Researchers investigate "internet black markets"

 

Gallery

By Matthew Sparkes

Posted on 17 Oct 2007 at 15:48

Carnegie Mellon researchers have identified a number of "internet black markets", where attackers sell viruses and stolen data to the highest bidder.

The researchers monitored the underground markets for more than seven months, and developed automated techniques to catalogue the activities of criminals who profit from spam, viruses and identity theft.

"These troublesome entrepreneurs even offer tech support and free updates for their malicious creations that run the gamut from denial of service attacks designed to overwhelm websites and servers to data stealing Trojan viruses," says Adrian Perrig, an associate professor of electrical and computer engineering at Carnegie Mellon University.

According to the team, a buyer will typically contact the black market vendor privately using email, or private instant message.
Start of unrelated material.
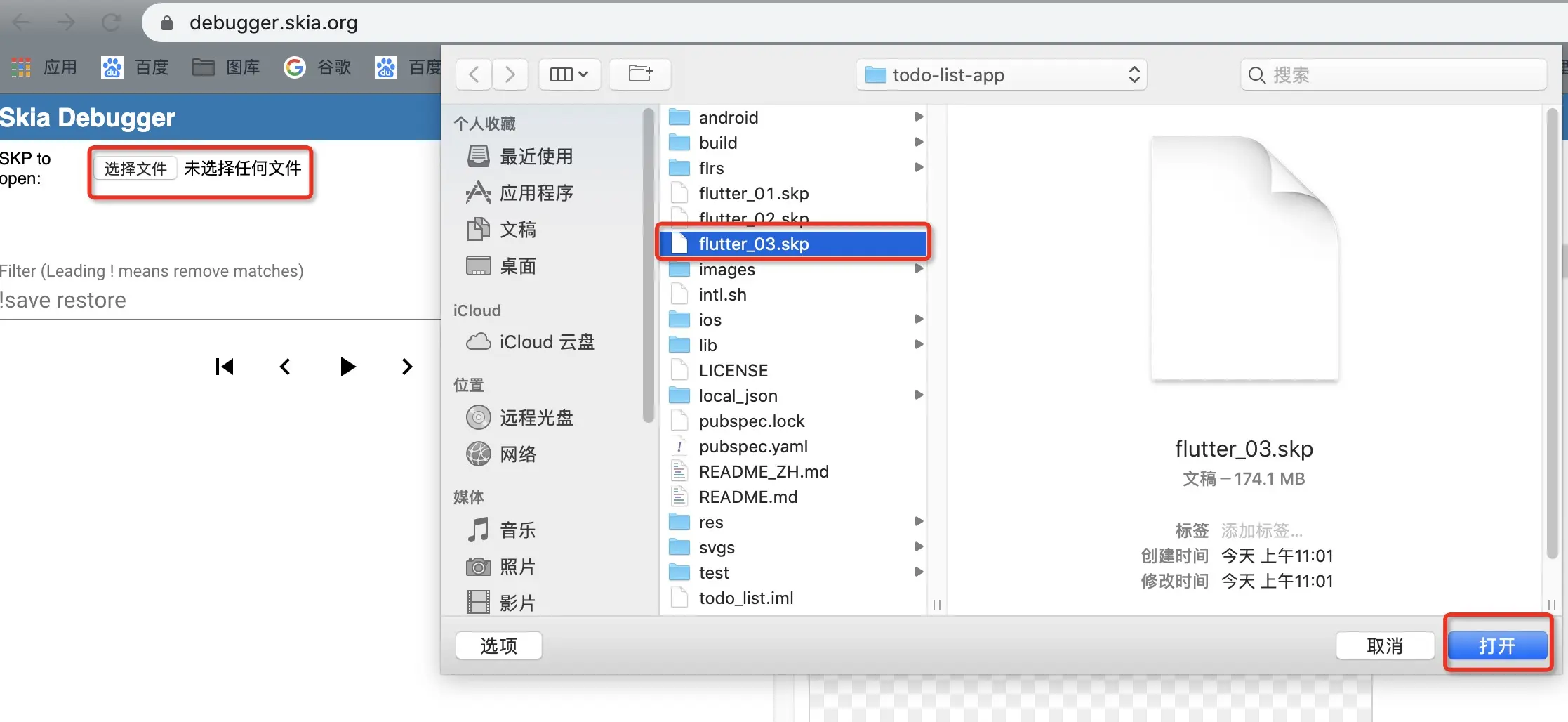
Task: Jump to first command with skip-back icon
Action: click(225, 367)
Money then generally changes hands through non-bank payment services such as e-gold, making the criminals difficult to track.
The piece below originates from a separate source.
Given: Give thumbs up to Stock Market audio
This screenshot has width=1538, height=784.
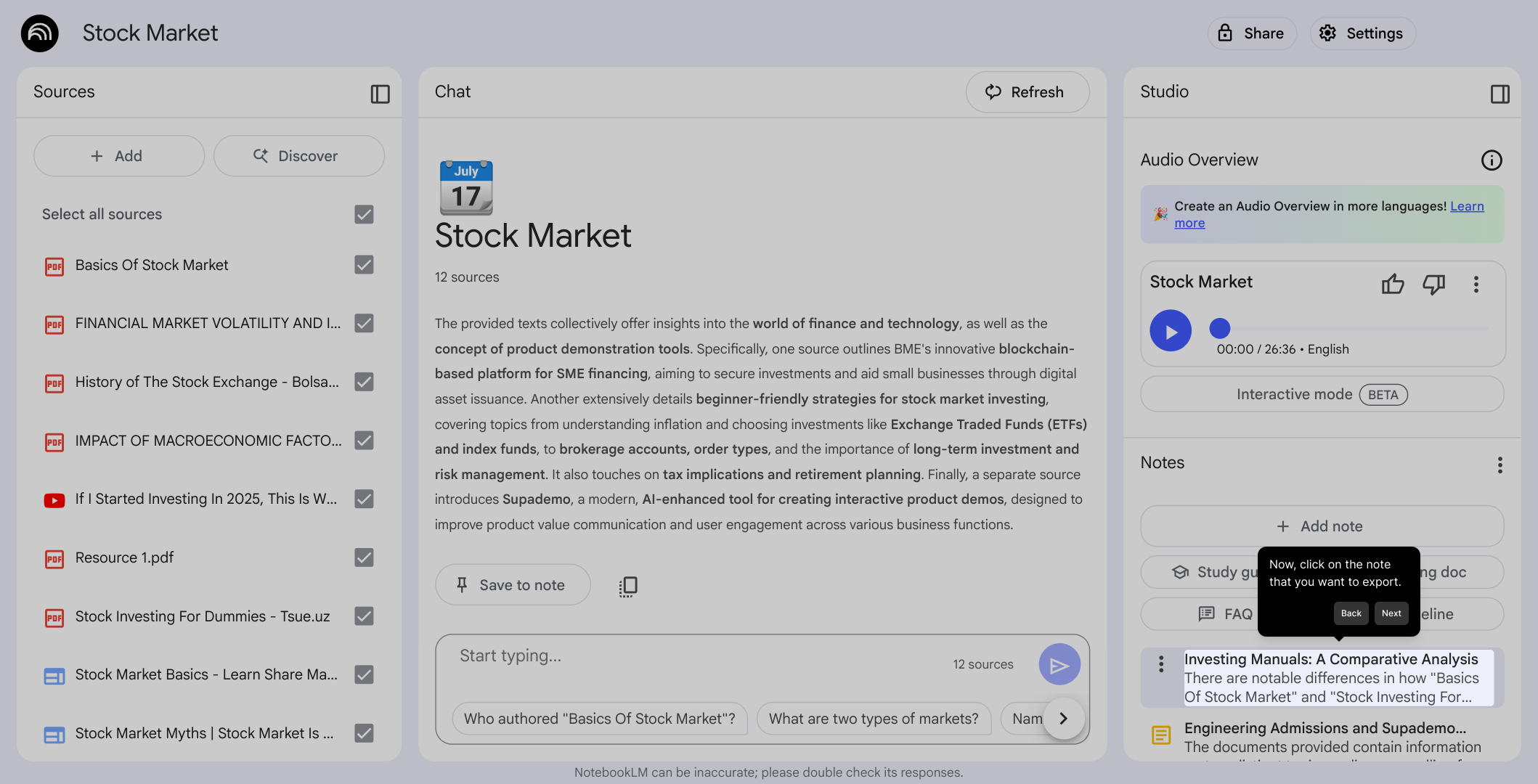Looking at the screenshot, I should [1392, 284].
In total the team says that 80,000 credit card numbers were offered for sale online in the seven month experiment, and estimates that the total value of illegal materials on offer in that same period was more than $37 million.

Intriguingly, the team suggest that the best way to deal with these black markets might be to undermine the seller's reputation, making buyers unsure of who to trust.

"Just like you need to verify that individuals are honest on Ebay, online criminals need to verify that they are dealing with 'honest' criminals," says Jason Franklin, a Carnegie Mellon researcher.

"By eliminating the verified status of the honest individuals, an attacker establishes a lemon market where buyers are unable to distinguish the quality of the goods or services."

One technique for doing this suggested by the team involves posing as a seller, but then not providing the service once payment has been made. By doing this, the researchers believe that the reputation of the market as a whole can be undermined.

"Such behaviour is known as 'ripping.' And it is the goal of all black market site's verification systems to minimise such behaviour," says Franklin.